Finding the envelope of the family $(x-c)^2+y^2=1+c^2$ I have this family of circles: $(x-c)^2+y^2=1+c^2$. I'm to find the envelope of this family.
Going by what I know, I write $$F(x,y,c)=(x-c)^2+y^2-1-c^2=x^2-2xc+y^2-1=0.$$
Then, $$\frac{\delta F(x,y,c)}{\delta c}=-2x=0.$$
Ideally, I should get a function in $c$ in the second step, and then substitute that value in the original equation to get the envelope. But here, the $c$ cancels. What should I do now?
 A: Idially, you would get a funcion in $c$. But as you can see we're not in an ideal situation. This family of curves has an envelope, but it's a very boring one. 
What you did was correct, so for our envelope we must have $x=0$. We must also have, $(x-c)^2+y^2=1+c^2$, simultaniously. This implies that $c^2+y^2=1+c^2\implies y^2=1$. 

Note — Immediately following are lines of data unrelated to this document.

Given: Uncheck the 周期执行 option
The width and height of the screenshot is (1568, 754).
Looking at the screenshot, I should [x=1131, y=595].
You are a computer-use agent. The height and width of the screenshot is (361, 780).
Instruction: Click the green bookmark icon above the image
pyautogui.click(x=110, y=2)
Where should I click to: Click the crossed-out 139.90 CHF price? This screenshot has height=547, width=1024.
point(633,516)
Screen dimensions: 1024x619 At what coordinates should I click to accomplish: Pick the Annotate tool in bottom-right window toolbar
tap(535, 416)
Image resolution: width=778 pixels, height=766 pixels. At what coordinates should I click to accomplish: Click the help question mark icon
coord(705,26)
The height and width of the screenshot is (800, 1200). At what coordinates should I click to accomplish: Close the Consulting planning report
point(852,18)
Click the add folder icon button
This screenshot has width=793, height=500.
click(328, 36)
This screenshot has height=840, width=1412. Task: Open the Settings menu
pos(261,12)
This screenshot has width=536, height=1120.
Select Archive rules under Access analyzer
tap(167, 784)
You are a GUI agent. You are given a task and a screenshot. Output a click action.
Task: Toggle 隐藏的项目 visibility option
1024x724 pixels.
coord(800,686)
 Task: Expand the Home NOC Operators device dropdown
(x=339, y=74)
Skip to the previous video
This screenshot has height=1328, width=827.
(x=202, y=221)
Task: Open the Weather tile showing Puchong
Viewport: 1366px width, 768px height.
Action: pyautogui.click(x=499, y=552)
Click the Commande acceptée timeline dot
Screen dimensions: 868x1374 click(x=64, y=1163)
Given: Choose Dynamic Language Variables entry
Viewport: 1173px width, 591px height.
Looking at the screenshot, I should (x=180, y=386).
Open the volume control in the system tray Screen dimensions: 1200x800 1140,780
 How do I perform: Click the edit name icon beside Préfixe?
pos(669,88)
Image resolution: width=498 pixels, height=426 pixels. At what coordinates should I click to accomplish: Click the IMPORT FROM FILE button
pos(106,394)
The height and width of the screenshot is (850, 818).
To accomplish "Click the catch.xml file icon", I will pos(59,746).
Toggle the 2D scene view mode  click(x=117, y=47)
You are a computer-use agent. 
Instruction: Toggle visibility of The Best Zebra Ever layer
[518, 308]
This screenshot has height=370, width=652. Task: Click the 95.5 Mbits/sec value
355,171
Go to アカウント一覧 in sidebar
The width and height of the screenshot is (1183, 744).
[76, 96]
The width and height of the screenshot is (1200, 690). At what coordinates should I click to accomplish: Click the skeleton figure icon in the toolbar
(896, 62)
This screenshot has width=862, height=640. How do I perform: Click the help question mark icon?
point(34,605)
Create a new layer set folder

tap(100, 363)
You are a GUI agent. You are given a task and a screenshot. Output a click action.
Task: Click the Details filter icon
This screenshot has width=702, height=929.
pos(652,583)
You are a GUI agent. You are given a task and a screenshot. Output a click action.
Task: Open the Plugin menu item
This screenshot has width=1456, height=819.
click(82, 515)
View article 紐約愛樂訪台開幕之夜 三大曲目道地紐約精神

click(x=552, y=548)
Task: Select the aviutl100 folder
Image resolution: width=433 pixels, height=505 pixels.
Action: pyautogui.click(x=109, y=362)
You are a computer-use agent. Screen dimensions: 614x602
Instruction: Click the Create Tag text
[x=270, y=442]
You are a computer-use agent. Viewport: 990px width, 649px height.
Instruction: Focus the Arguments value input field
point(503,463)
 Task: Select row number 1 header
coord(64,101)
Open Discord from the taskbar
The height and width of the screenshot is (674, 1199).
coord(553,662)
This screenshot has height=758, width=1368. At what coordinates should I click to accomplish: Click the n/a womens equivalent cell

So our envelope is given by $\begin{cases}x=0\\y^2=1\end{cases}$. As I said, this is a very boring envelope. Its only points are $(0,1)$ and $(0,-1)$. You can actually see this happening below. In the picture you see a slider $c$, and the circles $(x-c)^2+y^2=1+c^2$. As you can see clearly, the envelope which belongs to this family is exactly $
\big\{(0,\pm1)\big\}$. 

Extra: The envelope of a family of spheres (or circles) is sometimes called a channel surface or a canal surface. When dealing with a family of spheres $\big(C(t),r(t)\big)$, where both the centres $C(t)$ and the radii $r(t)$ are parameterized by the same parameter $t$, we have that we only get a (nonempty) channel surface if $\Vert C'(t)\Vert^2-\big(r'(t)\big)^2\geq0$ for all $t$ in some interval. If this does not hold, then we immediately know that there will be no channel surface.